-- Document passage --
===============

By: Edward V.A. Kussy

On February 6, 2009, President Barack Obama issued Executive Order 13502[1] (the Obama Order) encouraging the use of project labor agreements (PLAs) binding the contractor and all subcontractors on large Federal projects. The Obama Order is effective for contract solicitations commencing 120 days from the date of issuance. By its own terms, the Obama Order only applies to Federal construction contracts, not Federally funded construction contracts carried out by states, local governments and other recipients of Federal assistance. However, the Obama Order explicitly repeals two executive orders issued by former President George W. Bush that barred the use of PLAs on both Federal and Federally assisted contracts, thus removing the restrictions imposed by those executive orders.[2]

What Is a Project Labor Agreement?

===============

-- Records shown --
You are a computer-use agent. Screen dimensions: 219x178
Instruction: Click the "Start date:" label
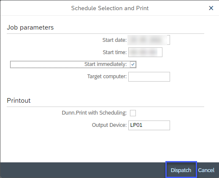pyautogui.click(x=114, y=40)
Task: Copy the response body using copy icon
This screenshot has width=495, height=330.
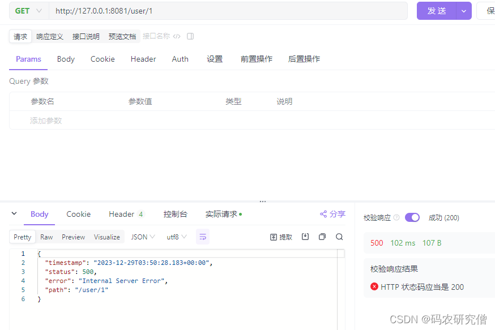Action: tap(322, 237)
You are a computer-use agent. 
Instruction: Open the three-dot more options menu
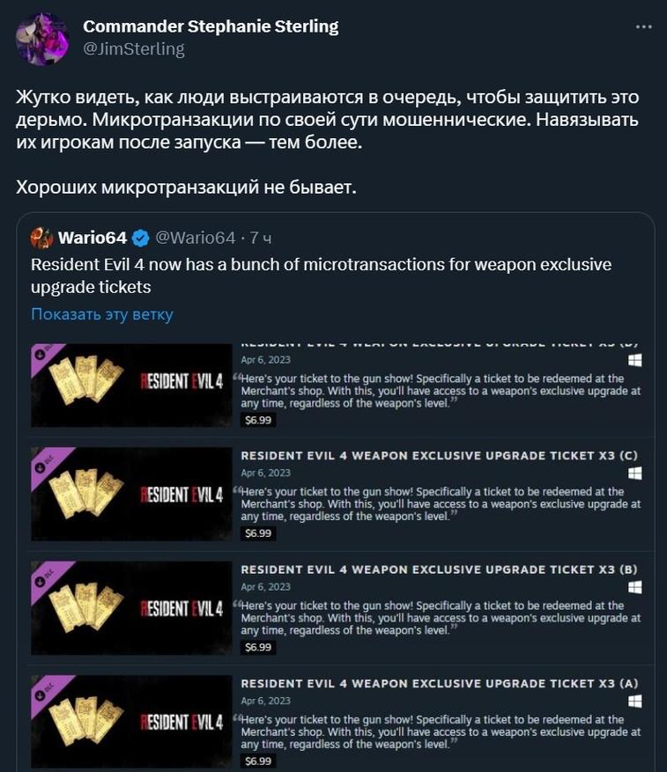click(x=644, y=27)
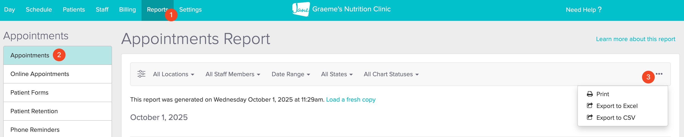The height and width of the screenshot is (137, 684).
Task: Open the All Staff Members filter
Action: (233, 74)
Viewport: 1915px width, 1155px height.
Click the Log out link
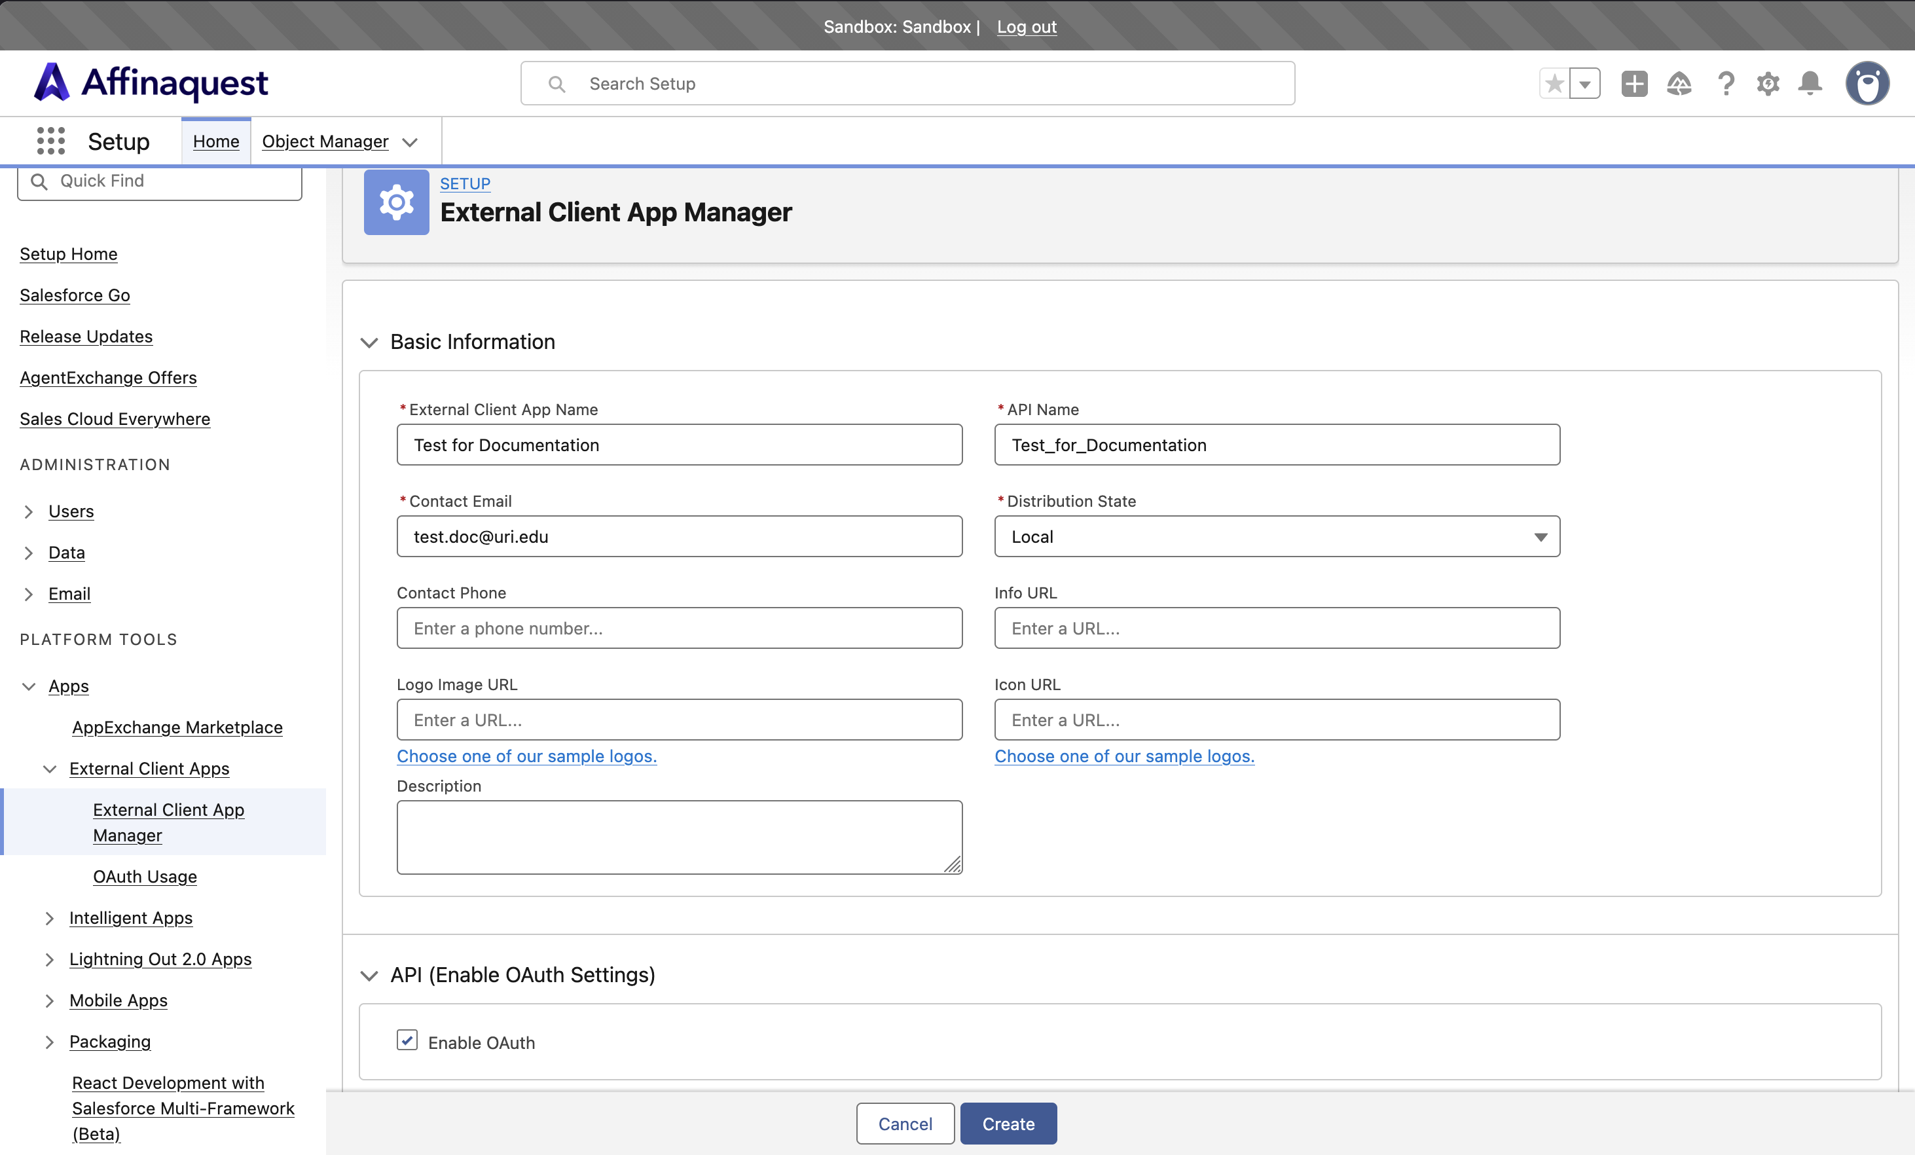(1027, 26)
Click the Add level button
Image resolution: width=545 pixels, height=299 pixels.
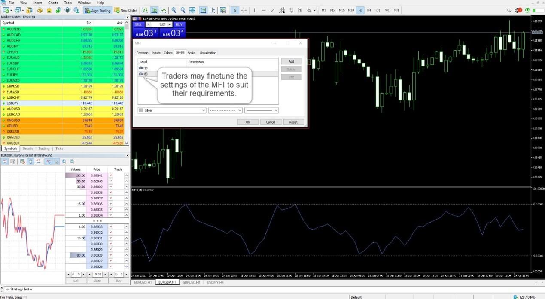tap(291, 61)
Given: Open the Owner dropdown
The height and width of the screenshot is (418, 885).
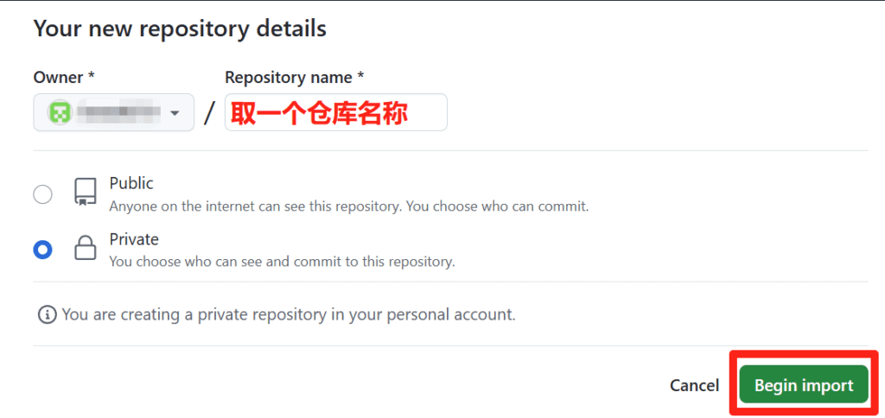Looking at the screenshot, I should 113,112.
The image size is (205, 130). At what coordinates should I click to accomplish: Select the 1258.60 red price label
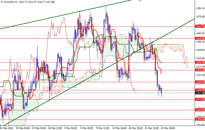pos(200,38)
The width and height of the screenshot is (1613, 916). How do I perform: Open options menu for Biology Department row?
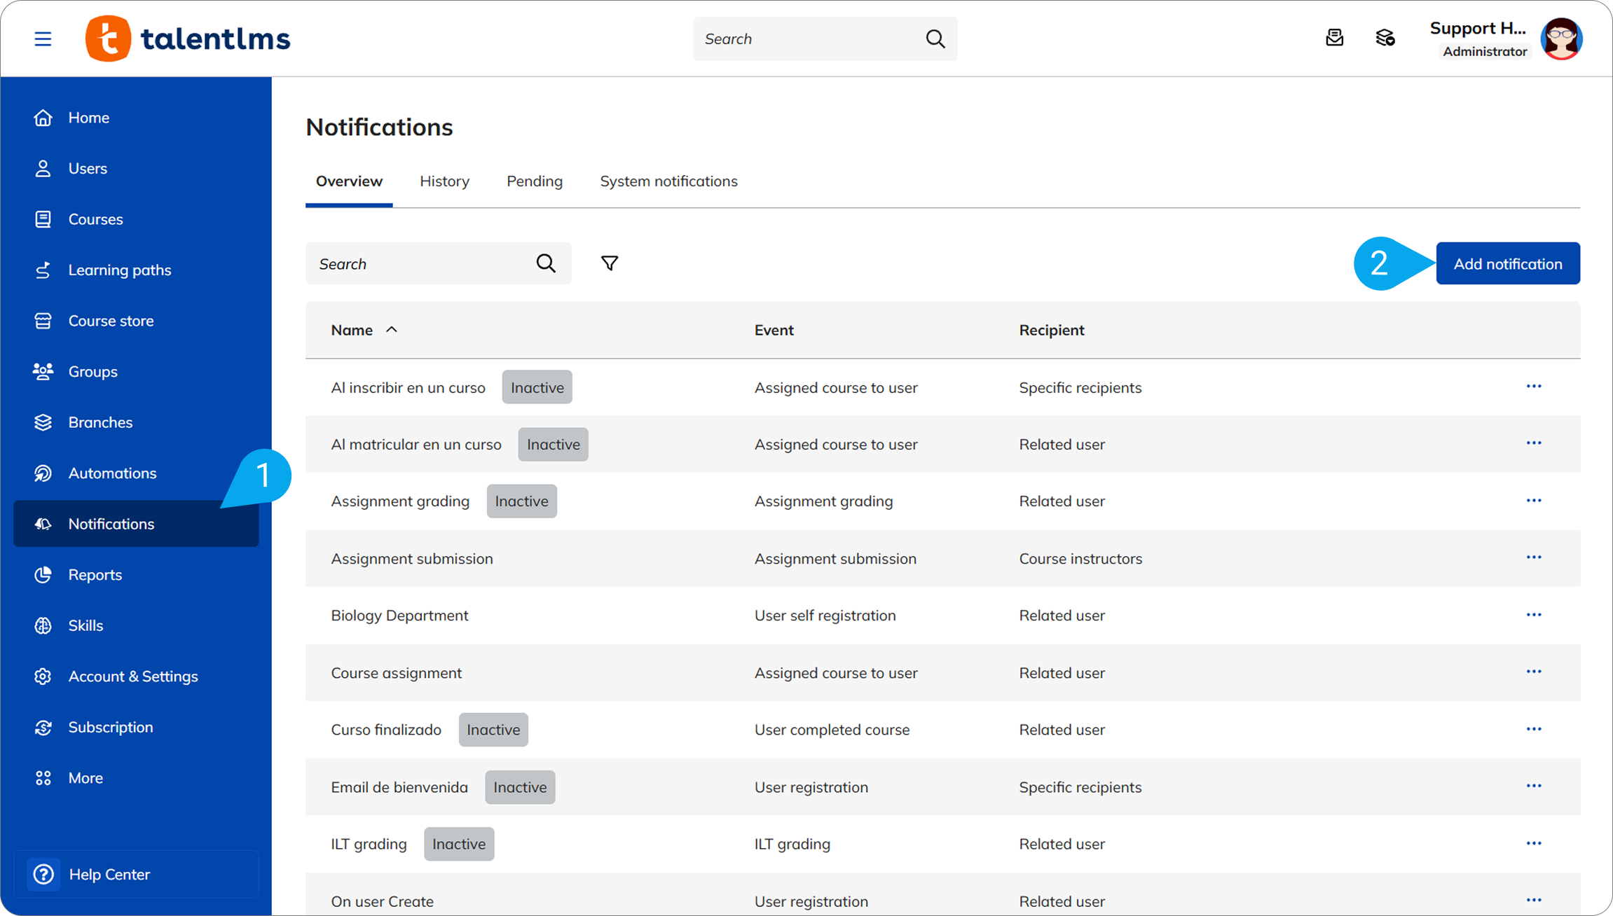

===============

-- Requirement 1 --
Reproduce the passage on project labor agreements from "On February 6, 2009, President" to "Project Labor Agreement?".
-- Requirement 2 --
According to the passage on project labor agreements, which contract solicitations does Executive Order 13502 take effect for?

-- Written solution 1 --
On February 6, 2009, President Barack Obama issued Executive Order 13502[1] (the Obama Order) encouraging the use of project labor agreements (PLAs) binding the contractor and all subcontractors on large Federal projects. The Obama Order is effective for contract solicitations commencing 120 days from the date of issuance. By its own terms, the Obama Order only applies to Federal construction contracts, not Federally funded construction contracts carried out by states, local governments and other recipients of Federal assistance. However, the Obama Order explicitly repeals two executive orders issued by former President George W. Bush that barred the use of PLAs on both Federal and Federally assisted contracts, thus removing the restrictions imposed by those executive orders.[2]

What Is a Project Labor Agreement?

-- Written solution 2 --
Contract solicitations commencing 120 days from the date of issuance.